# Problem to solve
Please print the material below, starting at the line containing "The height and width of the screenshot is (494, 1568)." and ending after the line containing "point(572,14)".

# Record list
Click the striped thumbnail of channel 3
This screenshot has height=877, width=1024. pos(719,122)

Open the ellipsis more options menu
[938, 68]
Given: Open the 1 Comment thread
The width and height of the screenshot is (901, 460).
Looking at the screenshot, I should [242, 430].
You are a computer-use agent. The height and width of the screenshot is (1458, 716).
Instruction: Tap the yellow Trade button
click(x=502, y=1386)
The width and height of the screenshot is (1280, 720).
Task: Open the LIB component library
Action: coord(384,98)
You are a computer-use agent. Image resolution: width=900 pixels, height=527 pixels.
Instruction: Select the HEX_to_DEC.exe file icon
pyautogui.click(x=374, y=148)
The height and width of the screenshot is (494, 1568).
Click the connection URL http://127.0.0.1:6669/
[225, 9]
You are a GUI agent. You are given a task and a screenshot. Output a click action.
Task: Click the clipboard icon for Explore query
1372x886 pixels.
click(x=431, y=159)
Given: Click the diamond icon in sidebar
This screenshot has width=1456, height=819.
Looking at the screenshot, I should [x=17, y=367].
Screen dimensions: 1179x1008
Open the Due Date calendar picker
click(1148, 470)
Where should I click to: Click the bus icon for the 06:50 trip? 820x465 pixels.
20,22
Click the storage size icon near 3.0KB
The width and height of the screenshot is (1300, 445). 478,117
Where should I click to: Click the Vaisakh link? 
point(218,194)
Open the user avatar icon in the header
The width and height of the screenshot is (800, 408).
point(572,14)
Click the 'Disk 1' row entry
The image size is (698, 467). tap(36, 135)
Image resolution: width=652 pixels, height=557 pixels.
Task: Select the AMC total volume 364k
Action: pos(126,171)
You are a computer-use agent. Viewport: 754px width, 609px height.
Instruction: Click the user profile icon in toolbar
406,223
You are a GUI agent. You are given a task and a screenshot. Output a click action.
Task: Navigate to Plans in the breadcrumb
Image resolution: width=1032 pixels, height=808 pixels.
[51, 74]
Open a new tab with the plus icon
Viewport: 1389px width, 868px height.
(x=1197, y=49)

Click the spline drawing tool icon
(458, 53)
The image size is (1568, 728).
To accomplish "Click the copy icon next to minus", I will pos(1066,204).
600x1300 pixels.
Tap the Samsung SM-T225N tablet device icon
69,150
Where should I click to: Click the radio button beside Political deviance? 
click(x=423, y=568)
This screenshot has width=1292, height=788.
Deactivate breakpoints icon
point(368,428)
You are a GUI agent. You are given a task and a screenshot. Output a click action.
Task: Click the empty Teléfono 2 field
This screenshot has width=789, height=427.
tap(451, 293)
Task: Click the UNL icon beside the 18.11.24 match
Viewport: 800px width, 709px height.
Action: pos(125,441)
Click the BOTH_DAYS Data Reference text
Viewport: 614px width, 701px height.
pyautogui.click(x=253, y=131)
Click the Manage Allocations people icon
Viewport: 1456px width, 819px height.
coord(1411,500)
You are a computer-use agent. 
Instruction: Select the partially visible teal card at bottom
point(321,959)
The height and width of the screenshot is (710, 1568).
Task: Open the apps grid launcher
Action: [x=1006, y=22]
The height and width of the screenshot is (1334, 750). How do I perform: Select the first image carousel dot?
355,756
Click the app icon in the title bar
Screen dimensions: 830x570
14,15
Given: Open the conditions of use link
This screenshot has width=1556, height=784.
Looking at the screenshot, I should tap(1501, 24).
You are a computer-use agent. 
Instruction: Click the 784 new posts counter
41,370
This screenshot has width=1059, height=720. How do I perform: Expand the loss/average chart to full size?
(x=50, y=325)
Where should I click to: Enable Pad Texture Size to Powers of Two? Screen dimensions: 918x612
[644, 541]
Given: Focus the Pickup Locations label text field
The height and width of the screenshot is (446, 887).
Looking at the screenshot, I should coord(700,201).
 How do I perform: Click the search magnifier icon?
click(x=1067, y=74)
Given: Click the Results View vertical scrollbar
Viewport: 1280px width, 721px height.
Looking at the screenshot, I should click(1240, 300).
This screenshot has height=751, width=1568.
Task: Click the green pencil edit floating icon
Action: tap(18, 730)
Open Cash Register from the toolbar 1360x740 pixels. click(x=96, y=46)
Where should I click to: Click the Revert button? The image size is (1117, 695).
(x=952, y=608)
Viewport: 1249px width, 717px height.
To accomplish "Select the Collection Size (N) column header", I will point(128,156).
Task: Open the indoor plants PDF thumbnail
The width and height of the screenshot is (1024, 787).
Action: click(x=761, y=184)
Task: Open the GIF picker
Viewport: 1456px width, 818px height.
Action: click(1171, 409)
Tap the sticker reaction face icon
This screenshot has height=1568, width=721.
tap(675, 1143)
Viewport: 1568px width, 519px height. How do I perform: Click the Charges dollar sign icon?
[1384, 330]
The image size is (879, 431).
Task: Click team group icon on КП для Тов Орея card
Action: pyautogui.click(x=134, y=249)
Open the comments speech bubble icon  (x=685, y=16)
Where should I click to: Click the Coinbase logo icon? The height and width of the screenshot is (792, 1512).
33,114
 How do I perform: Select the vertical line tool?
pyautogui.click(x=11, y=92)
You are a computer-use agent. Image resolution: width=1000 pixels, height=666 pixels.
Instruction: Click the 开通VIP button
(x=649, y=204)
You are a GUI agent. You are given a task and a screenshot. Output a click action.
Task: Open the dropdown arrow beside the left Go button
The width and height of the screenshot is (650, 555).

# Result for this task
The height and width of the screenshot is (494, 1568).
Click the connection URL http://127.0.0.1:6669/
[225, 9]
You are a GUI agent. You are given a task and a screenshot. Output a click action.
Task: Click the clipboard icon for Explore query
1372x886 pixels.
click(x=431, y=159)
Given: Click the diamond icon in sidebar
This screenshot has width=1456, height=819.
Looking at the screenshot, I should [x=17, y=367].
Screen dimensions: 1179x1008
Open the Due Date calendar picker
click(1148, 470)
Where should I click to: Click the bus icon for the 06:50 trip? 820x465 pixels.
20,22
Click the storage size icon near 3.0KB
The width and height of the screenshot is (1300, 445). 478,117
Where should I click to: Click the Vaisakh link? 
point(218,194)
Open the user avatar icon in the header
The width and height of the screenshot is (800, 408).
point(572,14)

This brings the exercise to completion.